## [DOCUMENT PASSAGE]
House of Names
By Colm Tόibίn
I received an ARC of this title from NetGalley and Viking.
First things first: how do you say his name? I looked it up: CULL-um Toe-BEAN.
Tόibίn has been around for a good while and written several notable titles, including Man Booker Shortlisted titles and a film adaptation of Brooklyn in 2015. But I have yet to sample his work. Thankfully, I have now broken that trend, with his newest release: House of Names.
King Agamemnon makes a horrific choice: the day she was to be married, Agamemnon has his daughter sacrificed. It is brutal and shocking. It is the will of the Gods. It is only this act that will bring him favour in the Trojan War. Or so he believes. This brutal act leaves a legacy of grief and treachery for his wife, Clytemnestra and they’re surviving children, Orestes and Electra.
As a student and lover of the classics, I found it fascinating. House of Names is based on Greek myths that I am not particularly familiar with, so I don’t know how true it is to historical sources, but given Tόibίn’s calibre, I think we can safely assume that a fair amount of research went into it. Something I really appreciated and enjoyed while reading this novel, was the considered effort to create an ancient – and therefore timeless – narrative. The writing style reminded me of that which we find in existing ancient texts, such as Livy.

## [TASK LIST]
a – How does the House of Names review say to pronounce the author's name?
b – Rewrite the House of Names review from "First things first: how" to "House of Names.", swapping "Brooklyn" for "Dublin".
c – Continue the review of House of Names from its final sentence.
Nothing in the listing is needed for this work.

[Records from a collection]
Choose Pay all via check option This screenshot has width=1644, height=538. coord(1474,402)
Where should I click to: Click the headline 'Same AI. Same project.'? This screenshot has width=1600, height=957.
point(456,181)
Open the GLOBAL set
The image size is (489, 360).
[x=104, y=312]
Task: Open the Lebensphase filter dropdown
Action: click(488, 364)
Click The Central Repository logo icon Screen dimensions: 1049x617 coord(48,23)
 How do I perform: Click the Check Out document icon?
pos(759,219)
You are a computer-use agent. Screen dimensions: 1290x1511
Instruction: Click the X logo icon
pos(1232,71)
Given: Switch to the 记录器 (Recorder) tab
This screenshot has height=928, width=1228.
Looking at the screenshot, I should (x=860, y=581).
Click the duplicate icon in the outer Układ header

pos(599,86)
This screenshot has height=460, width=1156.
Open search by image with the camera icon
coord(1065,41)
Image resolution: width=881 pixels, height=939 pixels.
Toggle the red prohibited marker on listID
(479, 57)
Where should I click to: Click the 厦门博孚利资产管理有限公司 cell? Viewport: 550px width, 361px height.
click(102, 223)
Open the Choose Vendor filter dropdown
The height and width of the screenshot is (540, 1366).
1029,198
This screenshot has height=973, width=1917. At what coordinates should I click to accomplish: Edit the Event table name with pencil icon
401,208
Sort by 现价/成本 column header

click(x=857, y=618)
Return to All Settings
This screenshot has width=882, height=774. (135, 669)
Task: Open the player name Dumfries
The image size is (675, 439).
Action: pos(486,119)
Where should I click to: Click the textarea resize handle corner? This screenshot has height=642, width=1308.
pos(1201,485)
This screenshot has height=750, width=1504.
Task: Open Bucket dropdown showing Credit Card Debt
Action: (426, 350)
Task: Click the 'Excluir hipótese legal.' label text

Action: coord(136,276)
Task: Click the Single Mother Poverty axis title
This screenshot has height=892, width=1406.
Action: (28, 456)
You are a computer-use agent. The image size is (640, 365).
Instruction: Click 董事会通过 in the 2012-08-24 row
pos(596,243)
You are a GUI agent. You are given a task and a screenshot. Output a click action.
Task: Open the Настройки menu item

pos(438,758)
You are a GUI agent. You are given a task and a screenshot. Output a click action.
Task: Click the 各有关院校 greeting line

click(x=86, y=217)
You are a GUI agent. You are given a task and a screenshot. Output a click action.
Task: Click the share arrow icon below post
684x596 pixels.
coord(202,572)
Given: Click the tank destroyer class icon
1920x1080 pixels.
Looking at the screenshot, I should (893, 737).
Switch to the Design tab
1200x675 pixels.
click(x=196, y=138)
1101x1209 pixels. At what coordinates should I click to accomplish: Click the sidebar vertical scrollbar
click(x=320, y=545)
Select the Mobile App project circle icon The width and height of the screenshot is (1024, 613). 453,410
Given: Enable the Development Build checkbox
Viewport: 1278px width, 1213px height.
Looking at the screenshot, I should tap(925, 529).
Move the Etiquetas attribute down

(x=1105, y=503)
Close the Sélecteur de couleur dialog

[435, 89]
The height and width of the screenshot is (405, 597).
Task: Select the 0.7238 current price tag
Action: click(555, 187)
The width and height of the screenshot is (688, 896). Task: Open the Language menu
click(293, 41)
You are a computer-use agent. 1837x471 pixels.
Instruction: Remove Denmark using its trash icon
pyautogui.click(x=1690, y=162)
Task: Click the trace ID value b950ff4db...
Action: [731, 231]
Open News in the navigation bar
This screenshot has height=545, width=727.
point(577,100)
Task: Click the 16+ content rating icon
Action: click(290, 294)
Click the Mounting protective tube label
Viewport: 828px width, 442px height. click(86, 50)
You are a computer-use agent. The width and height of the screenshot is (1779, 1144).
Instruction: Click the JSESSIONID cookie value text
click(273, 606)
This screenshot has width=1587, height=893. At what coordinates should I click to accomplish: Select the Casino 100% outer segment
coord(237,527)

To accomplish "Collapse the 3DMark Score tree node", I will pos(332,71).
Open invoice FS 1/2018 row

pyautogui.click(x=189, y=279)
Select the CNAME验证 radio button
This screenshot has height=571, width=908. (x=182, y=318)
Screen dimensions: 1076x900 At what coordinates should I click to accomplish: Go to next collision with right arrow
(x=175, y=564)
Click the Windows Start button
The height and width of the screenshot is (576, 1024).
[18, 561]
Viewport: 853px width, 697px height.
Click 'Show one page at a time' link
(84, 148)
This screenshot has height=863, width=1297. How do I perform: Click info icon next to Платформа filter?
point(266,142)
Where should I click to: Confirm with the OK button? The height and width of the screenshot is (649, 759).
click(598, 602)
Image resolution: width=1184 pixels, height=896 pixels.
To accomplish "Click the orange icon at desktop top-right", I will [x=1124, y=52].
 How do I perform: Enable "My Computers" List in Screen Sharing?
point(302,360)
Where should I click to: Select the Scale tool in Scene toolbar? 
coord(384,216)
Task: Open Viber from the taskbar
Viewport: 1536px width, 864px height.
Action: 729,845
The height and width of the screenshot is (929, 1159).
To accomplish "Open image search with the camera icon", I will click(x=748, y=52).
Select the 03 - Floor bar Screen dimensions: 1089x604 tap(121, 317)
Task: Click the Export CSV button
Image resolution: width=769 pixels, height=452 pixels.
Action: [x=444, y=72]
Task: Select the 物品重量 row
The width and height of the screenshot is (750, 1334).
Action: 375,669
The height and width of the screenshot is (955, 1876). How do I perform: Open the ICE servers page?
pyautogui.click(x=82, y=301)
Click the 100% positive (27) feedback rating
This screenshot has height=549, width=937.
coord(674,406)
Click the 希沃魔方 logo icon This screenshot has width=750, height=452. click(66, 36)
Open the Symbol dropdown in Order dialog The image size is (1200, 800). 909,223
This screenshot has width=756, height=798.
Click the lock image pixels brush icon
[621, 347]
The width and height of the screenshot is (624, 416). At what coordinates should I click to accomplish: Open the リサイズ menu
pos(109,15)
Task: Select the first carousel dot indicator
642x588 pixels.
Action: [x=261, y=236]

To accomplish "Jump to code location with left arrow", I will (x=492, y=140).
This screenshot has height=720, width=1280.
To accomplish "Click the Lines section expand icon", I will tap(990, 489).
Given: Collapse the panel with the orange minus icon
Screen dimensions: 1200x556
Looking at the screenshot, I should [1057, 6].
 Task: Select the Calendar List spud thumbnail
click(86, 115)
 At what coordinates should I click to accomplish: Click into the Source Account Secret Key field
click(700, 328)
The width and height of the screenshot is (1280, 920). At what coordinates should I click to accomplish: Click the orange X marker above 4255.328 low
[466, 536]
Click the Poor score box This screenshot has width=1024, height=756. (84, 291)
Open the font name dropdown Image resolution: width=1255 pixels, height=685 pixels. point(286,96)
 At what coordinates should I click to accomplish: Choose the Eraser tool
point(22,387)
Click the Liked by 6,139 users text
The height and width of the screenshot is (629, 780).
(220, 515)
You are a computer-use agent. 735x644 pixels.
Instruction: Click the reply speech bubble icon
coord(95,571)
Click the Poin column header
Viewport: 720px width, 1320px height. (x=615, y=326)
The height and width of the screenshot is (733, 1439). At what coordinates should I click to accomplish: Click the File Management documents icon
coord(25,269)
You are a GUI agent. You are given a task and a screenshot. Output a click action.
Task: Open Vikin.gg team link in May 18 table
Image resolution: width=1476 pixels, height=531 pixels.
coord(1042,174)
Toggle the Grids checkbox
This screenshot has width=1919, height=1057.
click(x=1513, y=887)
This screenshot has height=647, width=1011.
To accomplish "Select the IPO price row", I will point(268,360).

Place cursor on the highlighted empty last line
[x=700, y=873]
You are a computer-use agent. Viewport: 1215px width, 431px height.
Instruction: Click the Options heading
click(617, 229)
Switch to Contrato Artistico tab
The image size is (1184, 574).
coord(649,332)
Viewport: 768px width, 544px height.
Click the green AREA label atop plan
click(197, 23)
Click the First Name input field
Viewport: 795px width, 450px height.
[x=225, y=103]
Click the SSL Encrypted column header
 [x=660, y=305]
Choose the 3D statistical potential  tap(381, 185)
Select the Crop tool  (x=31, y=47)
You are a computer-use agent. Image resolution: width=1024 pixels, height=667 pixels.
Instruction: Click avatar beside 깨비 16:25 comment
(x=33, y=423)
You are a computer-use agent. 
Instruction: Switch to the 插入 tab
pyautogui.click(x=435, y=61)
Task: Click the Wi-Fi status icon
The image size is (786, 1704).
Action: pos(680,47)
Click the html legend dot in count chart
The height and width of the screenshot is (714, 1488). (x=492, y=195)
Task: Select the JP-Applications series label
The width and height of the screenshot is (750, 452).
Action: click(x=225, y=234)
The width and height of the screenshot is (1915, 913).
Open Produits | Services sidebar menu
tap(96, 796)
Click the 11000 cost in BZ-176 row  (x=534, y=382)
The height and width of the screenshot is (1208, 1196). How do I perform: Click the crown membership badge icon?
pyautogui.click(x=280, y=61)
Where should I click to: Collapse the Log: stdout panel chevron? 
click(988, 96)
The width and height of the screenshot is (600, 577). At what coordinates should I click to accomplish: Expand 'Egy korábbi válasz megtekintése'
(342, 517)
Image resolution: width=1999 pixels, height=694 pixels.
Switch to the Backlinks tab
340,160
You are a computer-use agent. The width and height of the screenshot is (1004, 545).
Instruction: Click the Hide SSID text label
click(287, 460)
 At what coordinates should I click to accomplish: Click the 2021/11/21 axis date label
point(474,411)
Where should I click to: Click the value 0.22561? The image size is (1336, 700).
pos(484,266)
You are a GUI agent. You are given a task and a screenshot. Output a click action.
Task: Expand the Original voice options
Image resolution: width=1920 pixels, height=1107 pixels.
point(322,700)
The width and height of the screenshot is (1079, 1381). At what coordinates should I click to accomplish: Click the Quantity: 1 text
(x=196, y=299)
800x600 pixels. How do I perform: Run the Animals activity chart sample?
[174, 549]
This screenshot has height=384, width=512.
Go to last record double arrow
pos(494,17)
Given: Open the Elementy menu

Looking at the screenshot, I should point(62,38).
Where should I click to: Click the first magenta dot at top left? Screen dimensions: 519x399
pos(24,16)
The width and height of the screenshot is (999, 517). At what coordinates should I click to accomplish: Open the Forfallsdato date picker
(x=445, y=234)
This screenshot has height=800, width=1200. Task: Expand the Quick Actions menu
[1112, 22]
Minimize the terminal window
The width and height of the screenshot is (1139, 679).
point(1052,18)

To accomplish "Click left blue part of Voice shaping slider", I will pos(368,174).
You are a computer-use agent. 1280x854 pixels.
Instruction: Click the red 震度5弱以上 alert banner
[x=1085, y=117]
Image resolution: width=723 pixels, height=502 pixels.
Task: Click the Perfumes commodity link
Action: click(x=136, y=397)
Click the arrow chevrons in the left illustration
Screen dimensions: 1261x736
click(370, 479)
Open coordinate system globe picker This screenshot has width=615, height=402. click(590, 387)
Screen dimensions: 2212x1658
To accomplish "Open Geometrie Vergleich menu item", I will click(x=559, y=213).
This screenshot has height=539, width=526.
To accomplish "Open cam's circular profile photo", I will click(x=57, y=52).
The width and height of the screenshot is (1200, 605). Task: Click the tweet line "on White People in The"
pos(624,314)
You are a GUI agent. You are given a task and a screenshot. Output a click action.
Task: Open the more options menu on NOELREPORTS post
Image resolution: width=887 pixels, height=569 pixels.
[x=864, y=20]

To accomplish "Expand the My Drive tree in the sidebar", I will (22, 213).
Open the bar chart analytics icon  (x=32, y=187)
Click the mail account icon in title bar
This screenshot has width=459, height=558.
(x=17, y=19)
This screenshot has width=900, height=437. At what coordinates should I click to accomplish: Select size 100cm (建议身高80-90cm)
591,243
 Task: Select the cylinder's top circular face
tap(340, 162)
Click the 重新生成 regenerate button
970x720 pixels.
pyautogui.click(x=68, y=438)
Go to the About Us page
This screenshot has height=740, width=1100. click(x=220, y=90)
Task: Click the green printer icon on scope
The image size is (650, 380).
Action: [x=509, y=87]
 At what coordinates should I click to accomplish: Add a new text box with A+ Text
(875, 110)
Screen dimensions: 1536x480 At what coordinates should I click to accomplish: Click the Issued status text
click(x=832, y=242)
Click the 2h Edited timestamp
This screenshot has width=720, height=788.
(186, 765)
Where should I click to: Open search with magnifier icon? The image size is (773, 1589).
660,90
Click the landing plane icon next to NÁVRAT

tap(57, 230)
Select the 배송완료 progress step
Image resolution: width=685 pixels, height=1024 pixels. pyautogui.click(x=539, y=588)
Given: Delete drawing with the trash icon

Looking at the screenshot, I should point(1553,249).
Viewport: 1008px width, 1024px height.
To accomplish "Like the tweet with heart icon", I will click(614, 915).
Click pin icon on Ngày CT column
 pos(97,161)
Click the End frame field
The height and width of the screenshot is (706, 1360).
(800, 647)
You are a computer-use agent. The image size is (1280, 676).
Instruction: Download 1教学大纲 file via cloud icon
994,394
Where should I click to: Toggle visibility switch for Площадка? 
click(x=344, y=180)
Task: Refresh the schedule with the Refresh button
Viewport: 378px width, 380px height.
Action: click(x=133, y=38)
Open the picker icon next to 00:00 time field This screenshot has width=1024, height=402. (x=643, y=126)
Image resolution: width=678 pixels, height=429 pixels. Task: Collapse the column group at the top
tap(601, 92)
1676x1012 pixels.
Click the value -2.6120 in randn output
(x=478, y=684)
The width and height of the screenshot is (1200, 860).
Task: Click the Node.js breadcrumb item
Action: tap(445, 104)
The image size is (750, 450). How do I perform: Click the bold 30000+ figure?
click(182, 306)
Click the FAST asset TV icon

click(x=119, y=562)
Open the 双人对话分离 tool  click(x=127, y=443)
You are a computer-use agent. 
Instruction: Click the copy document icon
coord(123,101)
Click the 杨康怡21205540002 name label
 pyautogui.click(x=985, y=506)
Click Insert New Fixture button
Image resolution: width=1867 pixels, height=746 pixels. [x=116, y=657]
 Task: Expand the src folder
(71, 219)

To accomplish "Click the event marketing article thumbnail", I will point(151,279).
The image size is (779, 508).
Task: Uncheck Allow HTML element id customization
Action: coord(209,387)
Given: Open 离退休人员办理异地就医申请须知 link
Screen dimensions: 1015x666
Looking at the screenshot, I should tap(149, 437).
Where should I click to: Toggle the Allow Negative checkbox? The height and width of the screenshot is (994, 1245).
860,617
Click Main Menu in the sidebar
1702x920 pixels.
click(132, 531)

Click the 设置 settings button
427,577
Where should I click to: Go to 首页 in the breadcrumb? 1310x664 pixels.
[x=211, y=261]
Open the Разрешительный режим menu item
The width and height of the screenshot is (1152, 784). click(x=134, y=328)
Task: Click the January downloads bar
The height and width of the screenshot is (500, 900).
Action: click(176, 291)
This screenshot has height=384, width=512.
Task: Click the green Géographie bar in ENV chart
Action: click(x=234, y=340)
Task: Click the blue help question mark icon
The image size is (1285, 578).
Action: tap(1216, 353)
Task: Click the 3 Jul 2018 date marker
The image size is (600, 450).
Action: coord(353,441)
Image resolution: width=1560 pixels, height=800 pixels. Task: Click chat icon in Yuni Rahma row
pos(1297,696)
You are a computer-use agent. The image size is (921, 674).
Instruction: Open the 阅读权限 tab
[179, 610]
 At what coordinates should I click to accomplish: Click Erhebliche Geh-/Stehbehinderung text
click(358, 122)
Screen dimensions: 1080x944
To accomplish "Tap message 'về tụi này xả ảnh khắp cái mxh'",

## [TASK RESPONSES]
a – CULL-um Toe-BEAN.

b –
First things first: how do you say his name? I looked it up: CULL-um Toe-BEAN.
Tόibίn has been around for a good while and written several notable titles, including Man Booker Shortlisted titles and a film adaptation of Dublin in 2015. But I have yet to sample his work. Thankfully, I have now broken that trend, with his newest release: House of Names.

c –
It is a style that shuns embellishment and uses very little description. Yes, landscapes have their dimensions and facets – be they open fields or cold stone prison cells. And yes, characters have their thoughts and actions – be they private and murderous or steadfast and brave. But Tόibίn finds more than that unnecessary. The result is an action driven narrative, governed by its restrained descriptive style. My imagination thrived on this starvation of description, and when I think back to some of the action scenes in the book, vivid images instantly appear inside my mind.
While this is a story driven by soul-consuming emotion, Tόibίn’s decision to heavily restrain his character’s voices compresses and represses these violent emotions, emulating the experience of his characters. Unfortunately, while I found the style overall to be effective, it was the restraint that prevented me from truly connecting with the characters. I felt removed from them. Therefore, even when a first person narrative was being used, I could only observe and not empathise with them.
Perhaps that was intentional on the part of Tόibίn; a decision made as part of his endeavour to recall this ancient myth of murder, betrayal and power.